Il premier non teme di gestire questa coalizione così ampia, per quanto segua le convulsioni del Movimento 5 Stelle, che preoccupano più dei malumori di Forza Italia e Lega. D’altronde doveva aver messo nel conto i maldipancia del centrodestra, vista la scelta dei ministri: la selezione degli esponenti azzurri è stata scientifica, serve ad evitare che anche i forzisti lascino l’esecutivo nel caso in cui Matteo Salvini decidesse di ritirare la sua delegazione. È il piano B, un meccanismo di difesa che Draghi auspica di non dover usare. Piuttosto confida che il suo gabinetto — mix di tecnici ed esponenti di partito — si doti subito di un metodo di lavoro, in modo da consentire ai nuovi arrivati di entrare al più presto nei meccanismi: «E su alcuni aspetti più politici ascolteremo chi ha più esperienza. Ci confronteremo», ha detto in Consiglio dei ministri.

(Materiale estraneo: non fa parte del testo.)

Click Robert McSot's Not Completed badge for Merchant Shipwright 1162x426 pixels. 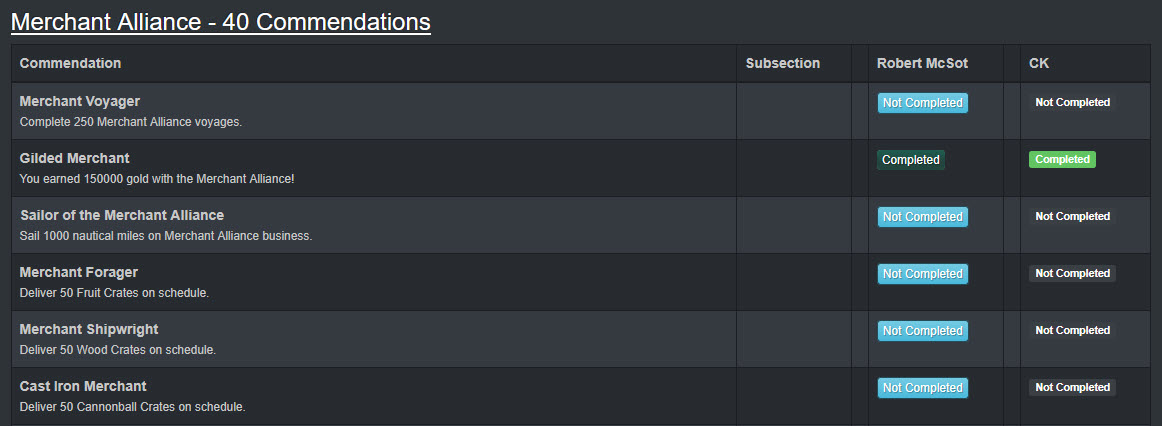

Ce ne sarà subito bisogno. Come ha spiegato Luigi Di Maio durante la riunione, giacciono in Parlamento «provvedimenti di non facile gestione, con emendamenti presentati quando molti di noi erano su posizioni diverse». Il decreto Milleproroghe è una bomba ad orologeria, perché contiene una norma sulla prescrizione. È il lascito dell’era dei blocchi contrapposti, il passato (recentissimo) che ritorna e che rischia di trasformarsi in un pericoloso scoglio per la larga maggioranza. E aveva ragione ieri la neo Guardasigilli Marta Cartabia a sostenere che sulle questioni divisive servirà «un confronto preventivo per la composizione delle parti». Ma oggi non si può chiedere il ritiro dell’emendamento, perché i gruppi di opposizione potrebbero farlo proprio e chiedere di votarlo. E al Senato, per di più a scrutinio segreto, la bomba potrebbe scoppiare.

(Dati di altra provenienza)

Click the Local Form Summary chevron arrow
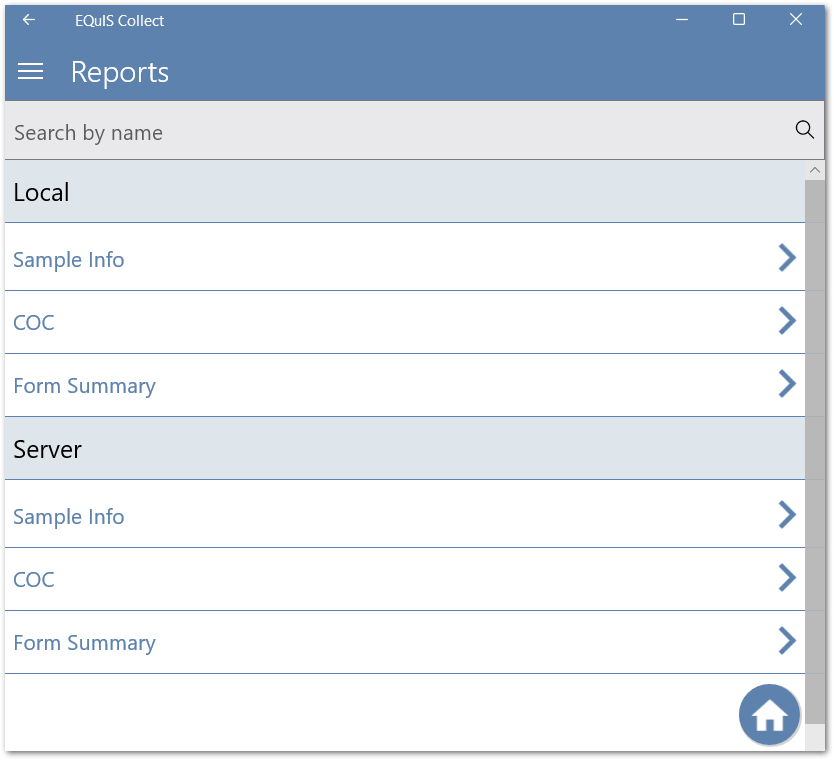834x760 pixels. coord(787,384)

Così la visione strategica di un governo nato per sanare le emergenze, deve fare i conti con la quotidianità dei lavori parlamentari, mentre ancora le forze che si sono unite nella nuova maggioranza non hanno elaborato un percorso di comune collaborazione. Ecco che la politica si rivela centrale. E questo problema di impostazione è prioritario, quanto la scrittura del decreto legge che a Draghi servirà per varare il ministero per la Transizione ecologica. I partiti della coalizione si dispongono a dare il loro contributo, e ieri alcuni leader hanno avuto contatti con il premier, dicendosi pronti a intervenire.
Sono questi i nodi su cui Draghi è concentrato, non certo la comunicazione. Quando alla riunione di governo è stato sollevato il tema, è intervenuto dando un primo segno della novità: «Noi comunichiamo quello che facciamo. Non abbiamo fatto ancora niente e non comunichiamo niente».